Southern Black Widow
Well known for its painful bite and potent venom, the black widow spider is found in both rural and urban environments across the state of Oklahoma. Black widow spiders are often identified by the red hourglass shape on their abdomen that offsets the otherwise black color the rest of their body presents. If a bite from a black widow spider occurs, it is important to immediately seek medical treatment to offset the effects that the venom may have both short term and long term. Death from black widow bites is rarely common anymore and patients can recover within 24 hours following treatment.
Black widow spider webs are generally very erratic and have no distinguishable pattern; however, this web design still allows them to catch a variety of insects for food including flies, moths, crickets, grasshoppers and other arthropods. Although most well-known as a predator to other insects, black widows may become the prey for scorpions, centipedes or wasps that are looking for a meal. Most bites from black widow spiders occur when woodpiles or stones they inhabit are disturbed or when spiders are hiding in shoes that have not been worn recently. If found, contact a pest control professional for the safe removal of this potentially dangerous arachnid.
Bold Jumping Spider
As one of the smallest spiders in Oklahoma, bold jumping spiders are primarily black with a triangular white patch. In some instances, bold jumping spiders may also have white markings on their legs and what appear to be metallic blue or green fang-like chelicerae. A single cluster of bold jumping spider eggs may contain up to 170 individual eggs, making them quick to reproduce during the mid-spring and summer months. Unlikely to bite humans, their small size makes bites particularly insignificant although redness or minor pain may occur.
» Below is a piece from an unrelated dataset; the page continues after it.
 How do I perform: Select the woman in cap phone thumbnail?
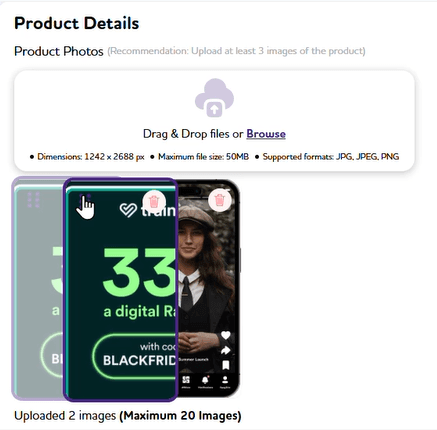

While bold jumping spiders do not use a web to catch prey, they will often release a silk thread when jumping to ensure they can catch prey if they are unable to pounce on it. Bold jumping spiders can be found on a variety of surfaces both inside and outside and are commonly seen in mailboxes, on patio sets or erratically moving along wall surfaces. Unless found in large numbers, bold jumping spiders rarely require control and pose little risk to humans. During mating periods, female bold jumping spiders will care for eggs until they hatch.